About a month ago I got an email from the Alumni President of my college fraternity- Alpha Delta Phi at Cornell- asking me if I would be willing to write an article about what life was like for a gay brother at the fraternity. He has seen the item in the Cornell Alumni magazine about my marriage to my partner of 20 years last September and wrote:
“I am writing with a request: I am trying to be more inclusive as the president of the Cornell Alpha Delt alumni. One of our stupid family secrets is that we have gay brothers. I know that the Phi must have played some kind of formative role in the lives of young emerging gay men. I know it did for me as a straight man, how could it not for other horny undergraduates regardless of the sex of their mate?
Would you be willing to share an honest story from your undergraduate days that speaks to the role (hopefully supportive, but pointing out ignorance and homophobia is fair game too) that the brotherhood played in your development as a gay man?
I think that if your article opens one mind, or gives comfort to a confused undergrad, then it will have been more than worth the effort.”
I was wildly impressed with his initiative to be more inclusive and to recognize that gay brothers are part of our fraternity’s legacy and are valuable members of the Cornell Alpha Delta Phi brotherhood and I was exceedingly proud of my fraternity.

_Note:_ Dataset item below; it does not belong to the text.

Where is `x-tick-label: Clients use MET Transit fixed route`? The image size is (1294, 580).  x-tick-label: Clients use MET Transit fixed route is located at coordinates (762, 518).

For those reasons alone I would have agreed to write the article but because it spoke to my activist spirit I jumped on the opportunity and agreed immediately.

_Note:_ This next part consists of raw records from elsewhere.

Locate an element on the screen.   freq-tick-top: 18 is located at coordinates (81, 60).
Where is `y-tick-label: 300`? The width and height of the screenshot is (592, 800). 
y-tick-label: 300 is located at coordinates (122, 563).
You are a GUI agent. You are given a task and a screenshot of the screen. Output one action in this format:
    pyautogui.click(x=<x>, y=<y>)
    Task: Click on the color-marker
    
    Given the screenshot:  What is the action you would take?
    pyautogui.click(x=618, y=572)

Here is the article that will appear in the next issue of the Cornell Alpha Delta Phi newsletter. I hope it does provoke some conversation among the brotherhood.

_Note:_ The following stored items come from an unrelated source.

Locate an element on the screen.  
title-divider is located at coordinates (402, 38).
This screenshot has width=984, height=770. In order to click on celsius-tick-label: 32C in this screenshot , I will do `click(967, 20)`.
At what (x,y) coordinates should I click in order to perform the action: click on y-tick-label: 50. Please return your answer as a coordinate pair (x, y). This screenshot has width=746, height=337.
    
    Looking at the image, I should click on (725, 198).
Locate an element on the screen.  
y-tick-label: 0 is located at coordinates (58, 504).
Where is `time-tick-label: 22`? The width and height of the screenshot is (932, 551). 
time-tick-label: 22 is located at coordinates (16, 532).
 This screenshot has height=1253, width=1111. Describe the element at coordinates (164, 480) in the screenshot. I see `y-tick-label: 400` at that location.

Being a gay brother at the Phi
When I got an email asking me to write about what it was like being gay at Alpha Delta Phi, I didn’t hesitate to agree , but I also began to wonder if my experience would resonate for any other gay brother or speak to any of my straight brothers. I came out as a gay man at Cornell but it was in the mid to late 1970’s. Never did I dream when I was living at the Phi that there would be an item in the March 2009 issue of the Cornell Alumni magazine about my recent marriage to my gay partner of 20 years at San Francisco City Hall officiated by a California State Assemblyman. Times have changed indeed.
The fear of being shunned and ostracized has no doubt waned in the 30 years since I left Cornell. But in the late 1970’s it was profound. Cornell, like most of the Ivies, has a profound progressive streak and was probably more “gay friendly” than most universities- there were regular gay dances at Willard Straight Hall. The irony was not lost on anyone- gay dances at the Straight. But still gay men and lesbians were the source of jokes, ridicule and disdain on campus and there was always a fear that the disdain could turn to violence.
How being a brother at Alpha Delta Phi weighed into my gay life at the time is a complicated story. When I rushed the Phi in my freshman year what appealed to me most were the literary tradition of the brotherhood and the camaraderie of smart men who seemed to possess a higher degree of emotional sensitivity than most. During my time living at 777 Stewart Avenue I never outright divulged my sexual orientation to the general brotherhood other than to a couple of brothers who were also gay. But I am sure that it was no great shock to my brothers when they read that I married a man.
Coming out in the 1970’s was indeed a complicated, difficult and often painful process; at least it was for me. In many ways I think I let my brothers down by not being honest about who I was. I wanted to; but I was petrified of losing friendships. Oddly enough I found ways to ensure that I lost those friendships anyway. But in the mind of a young man coming to terms with his sexuality at a time when it was rarely accepted, finding ways of distancing myself from my friends was easier than the prospect of losing them because of my homosexuality. In essence it was not a good time for me, but that was because of me, not my brothers. Yet as difficult as that time was- my best memories of Cornell were not about the men I dated, but instead centered around the Phi- “Rongo Runs” for an evening of inebriated camaraderie at the Rongovian Embassy, Victory Club events, Croquet on the Arts Quad on Spring Weekend and the Wednesday night dinners with guest faculty speakers.
Years later I can see that Alpha Delta Phi at Cornell paved a road for me as an activist for the Lesbian, Gay, Bisexual, Transgender (LGBT) community and for people living with HIV/AIDS. It was at Cornell’s chapter of Alpha Delta Phi where I began to develop the leadership skills that have been important in my work as an advocate. I don’t think I would have been an effective member of the board of the nation’s largest LGBT advocacy organization- the Human Rights Campaign, a founder of California’s state LGBT advocacy group, or a participant in meetings on Capitol Hill and at the White House successfully advocating for the needs of people living with HIV/AIDS had it not been for the individual growth that came from being a brother at the Phi.
In the request I received from our alumni president to write this article he wrote that one of our family secrets is that we have gay brothers. Family secrets are always unhealthy and the brotherhood is indeed a family. By keeping that secret while I lived at the Phi I did myself and my brothers an injustice. I hope that my honest reflection will help open a dialogue between our gay and straight brothers and make the bonds of our brotherhood stronger.